# TEXT PROVIDED
■ ■ ■ ■ ■ ■ ■

= UK Kidney Association =

UK professional body

The UK Kidney Association (UKKA), formerly the Renal Association, is the second oldest nephrology society in the world. The UKKA has over 1,400 doctors, scientists and multi-professional team members.

==History==
It was founded in 1950 by Arthur Arnold Osman and first met on March 30, 1950, it is the second nephrology society in the world after the Société de Pathologie Rénale, which met in Paris in February 1949. For 71 years, the association has promoted and shared research on kidney disease.

The Renal Association established the UK Renal Registry (UKRR) in 1995. The UKRR team manage data collection, analysis and reporting on approximately 8,000 new patients, 67,000 existing patients on RRT and on about 500,000 patients with an acute kidney injury each year. Data collated from renal centres and hospital laboratories is used to improve the care of patients with kidney disease across the UK.

In 2005 the association, together with the Royal College of Physicians of London, published national guidelines on the diagnosis and management of chronic kidney disease (CKD), which led to the routine reporting of the estimated glomerular filtration rate (eGFR) by most National Health Service laboratories.

■ ■ ■ ■ ■ ■ ■

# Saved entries

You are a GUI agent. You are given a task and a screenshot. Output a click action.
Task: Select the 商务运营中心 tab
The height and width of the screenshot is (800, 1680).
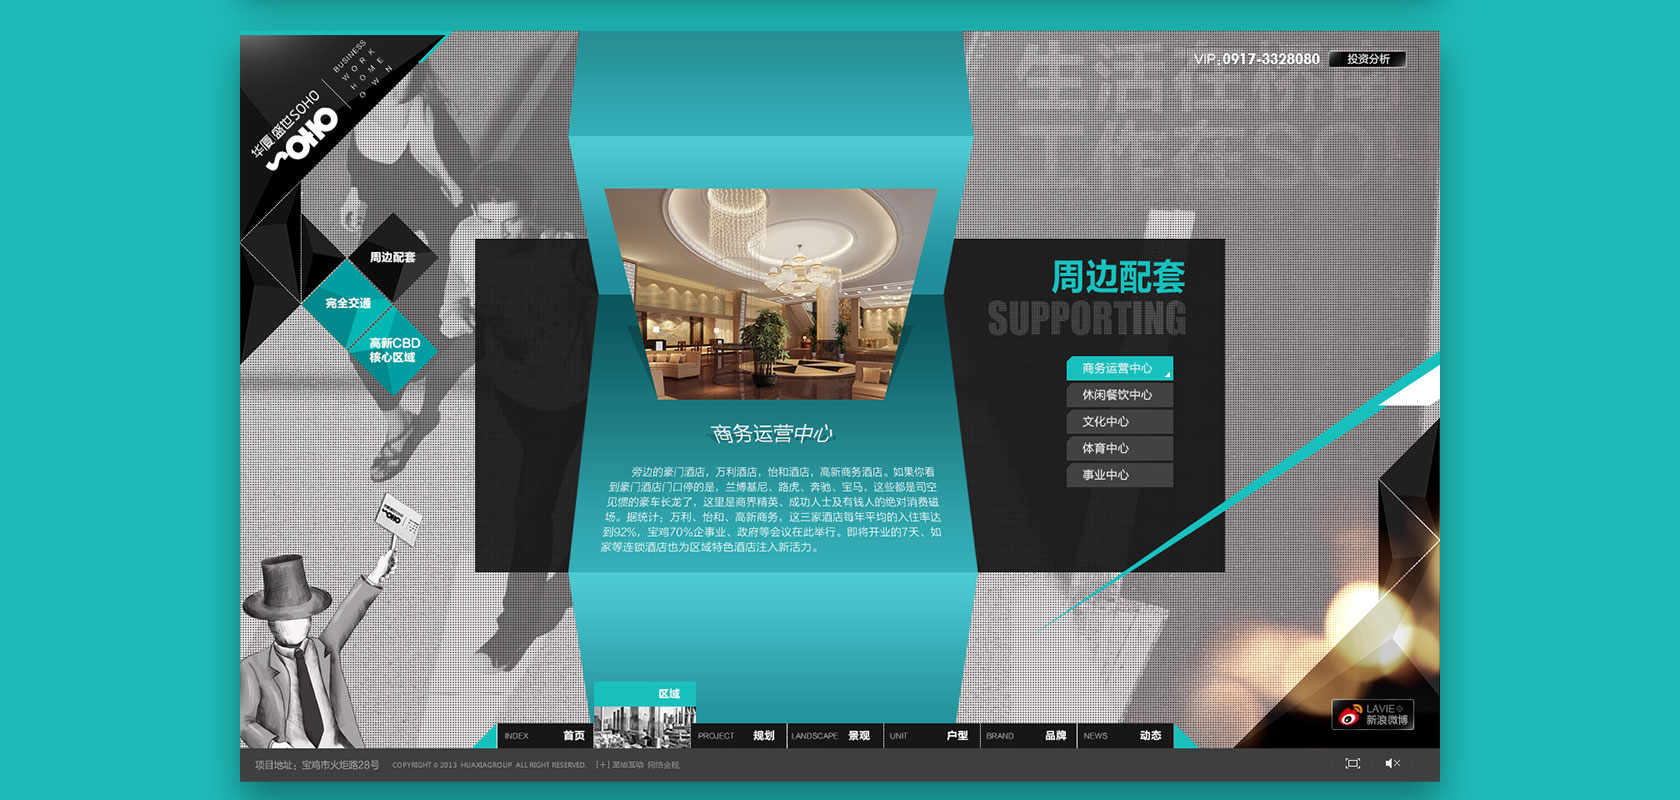coord(1119,368)
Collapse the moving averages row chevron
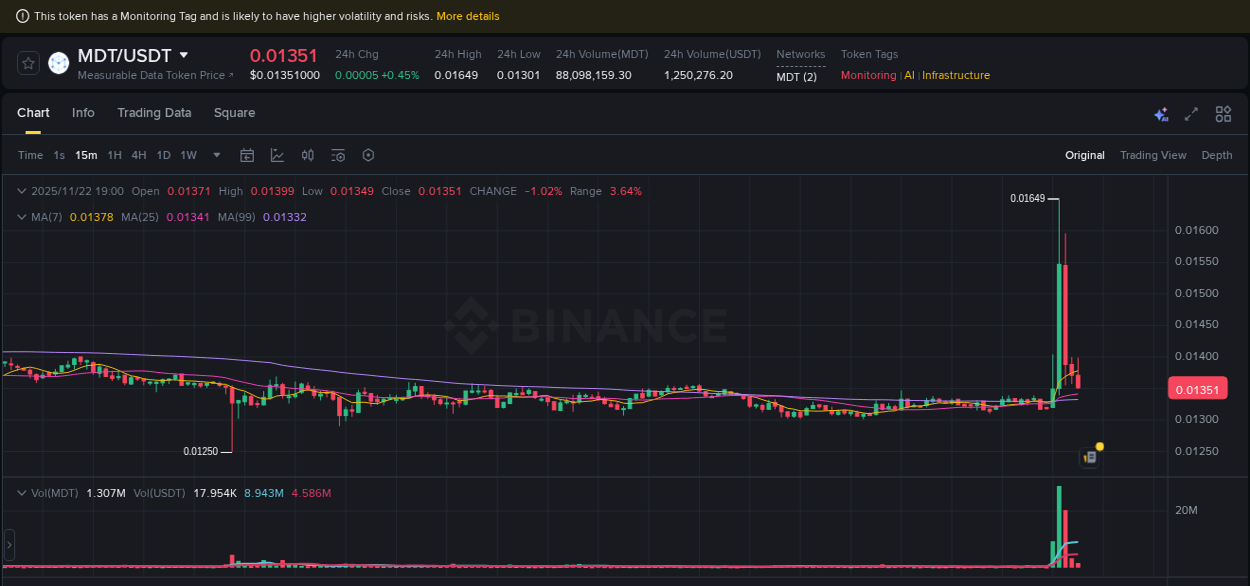 click(x=21, y=216)
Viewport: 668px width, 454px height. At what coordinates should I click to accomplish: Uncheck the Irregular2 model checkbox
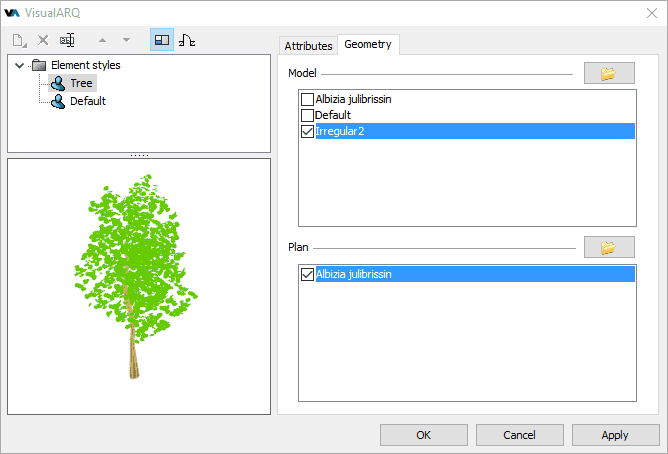click(x=307, y=131)
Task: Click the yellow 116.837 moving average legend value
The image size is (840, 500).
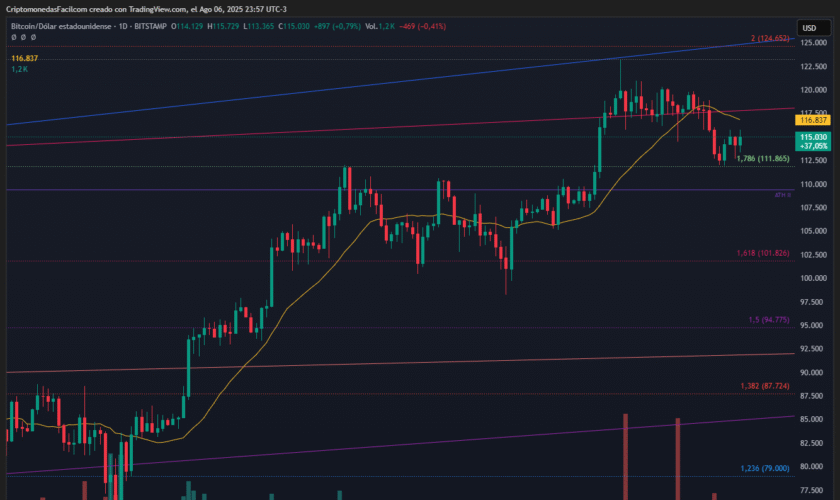Action: 24,59
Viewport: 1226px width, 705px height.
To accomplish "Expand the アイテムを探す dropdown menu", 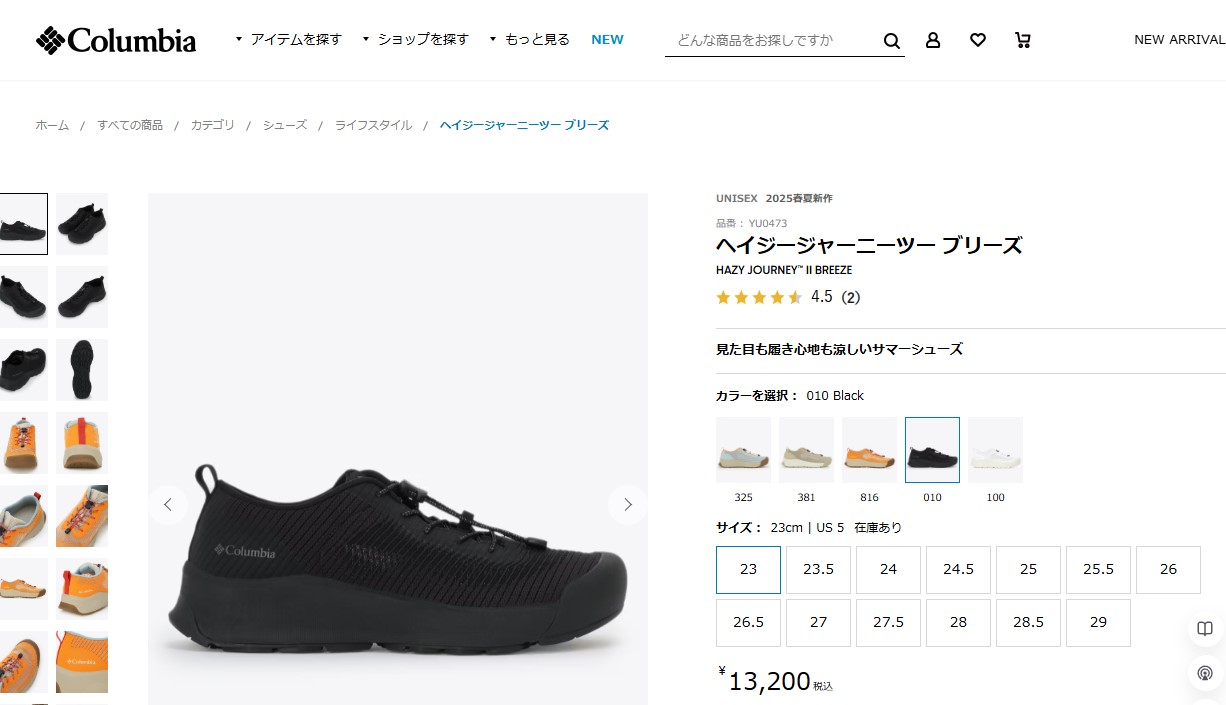I will pos(289,40).
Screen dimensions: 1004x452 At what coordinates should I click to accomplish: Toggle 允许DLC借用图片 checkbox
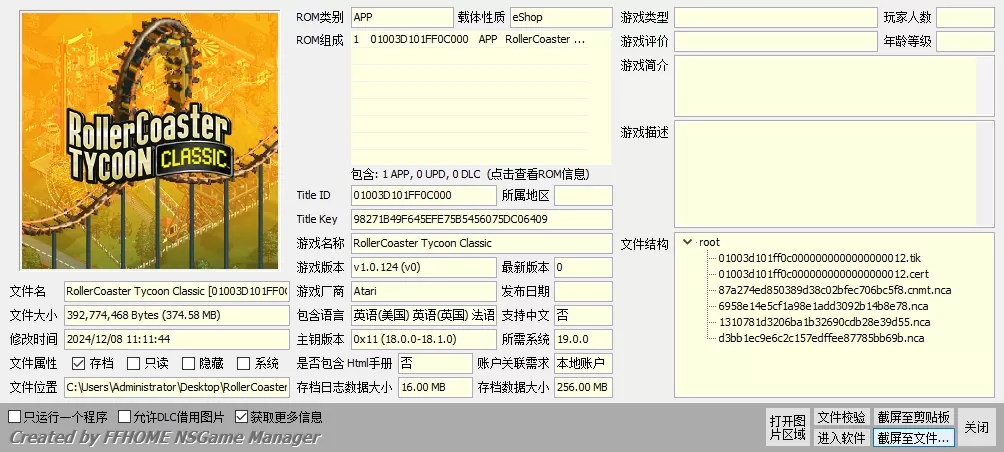point(125,417)
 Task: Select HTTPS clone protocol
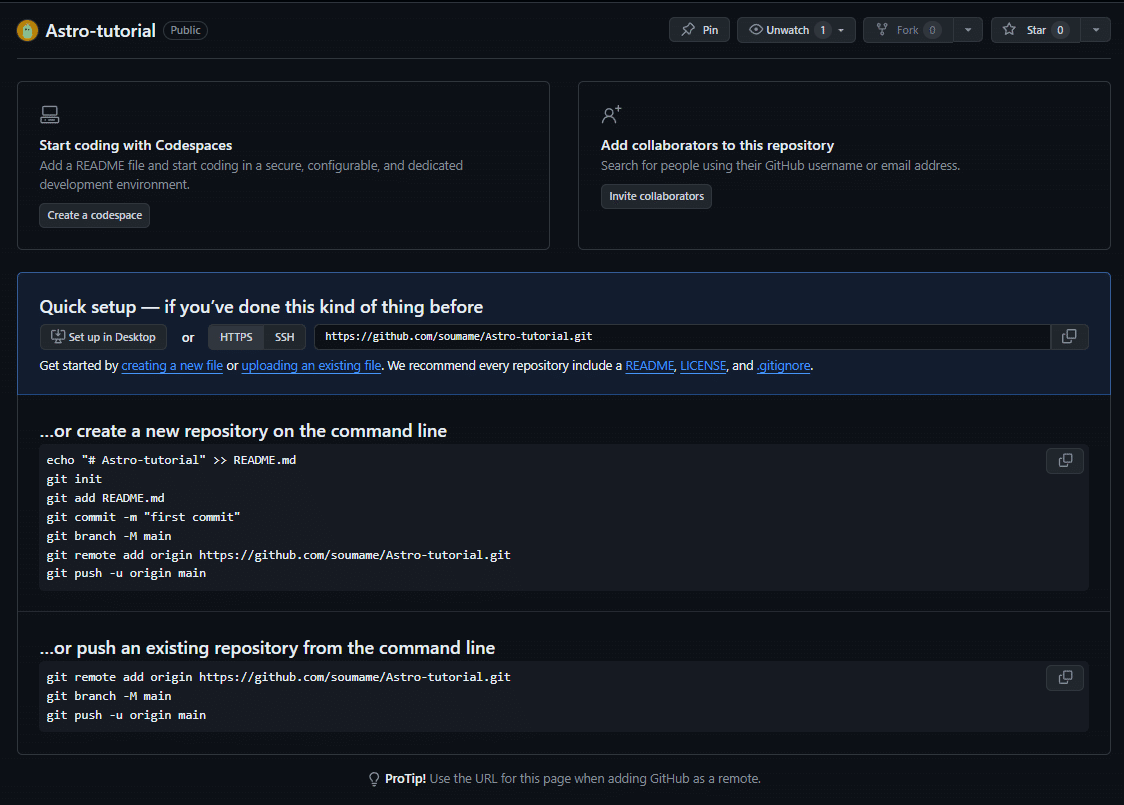coord(236,337)
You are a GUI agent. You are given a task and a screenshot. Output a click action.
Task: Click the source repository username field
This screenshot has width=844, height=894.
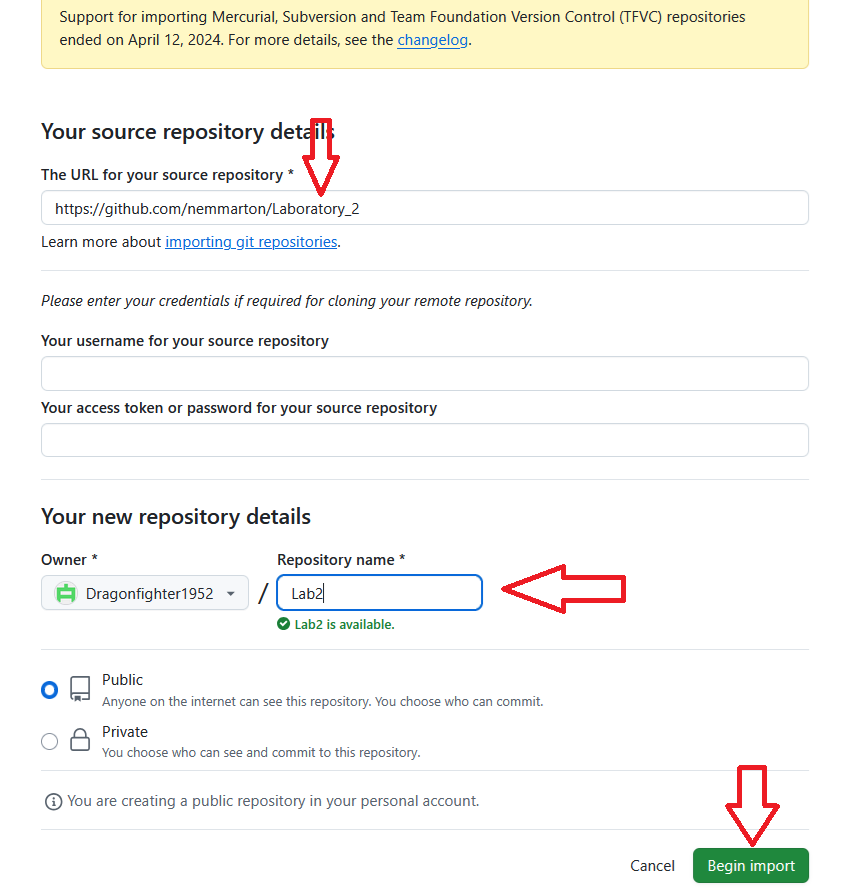pos(424,373)
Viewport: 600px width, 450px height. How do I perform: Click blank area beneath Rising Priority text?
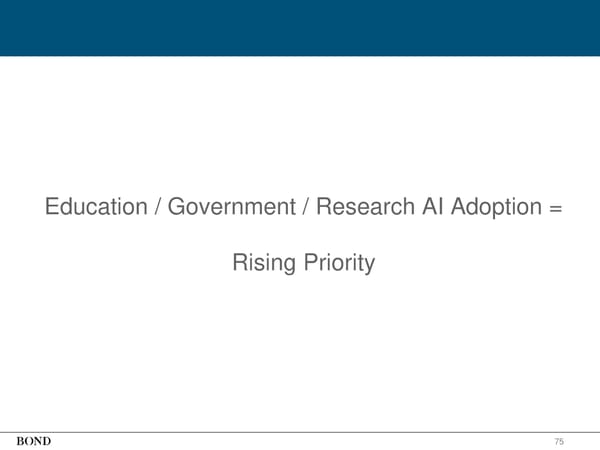(300, 340)
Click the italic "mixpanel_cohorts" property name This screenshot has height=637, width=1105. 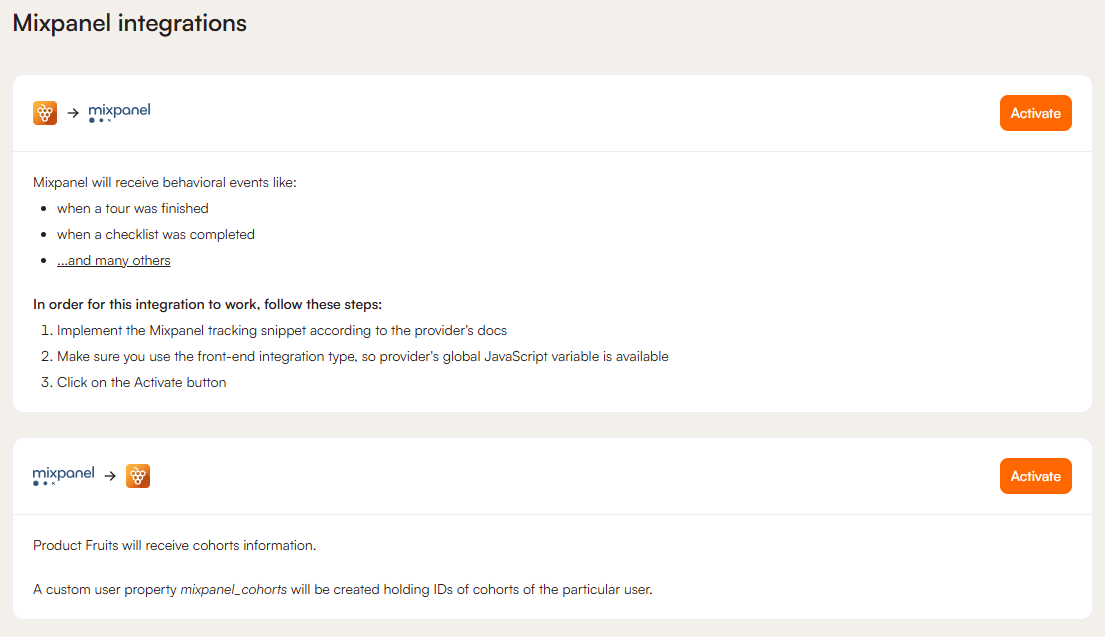[233, 590]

■ ■ ■ ■ ■ ■ ■

# WORK INSTRUCTIONS
**A.** Please extract the passage of the UK Kidney Association article from "The Renal Association established" to "across the UK.".
**B.** Condense the paragraph of the UK Kidney Association article that begins "The Renal Association established the UK Renal Registry" into a short bulleted list, keeping its main facts.
Use only the UK Kidney Association article as your source.

# RESULTS IN ORDER
**A.**
The Renal Association established the UK Renal Registry (UKRR) in 1995. The UKRR team manage data collection, analysis and reporting on approximately 8,000 new patients, 67,000 existing patients on RRT and on about 500,000 patients with an acute kidney injury each year. Data collated from renal centres and hospital laboratories is used to improve the care of patients with kidney disease across the UK.

**B.**
- The Renal Association set up the UK Renal Registry (UKRR) in 1995.
- The UKRR team manages data collection, analysis and reporting each year on about 8,000 new patients, 67,000 existing patients on RRT and about 500,000 patients with an acute kidney injury.
- Data gathered from renal centres and hospital laboratories is used to improve care for patients with kidney disease across the UK.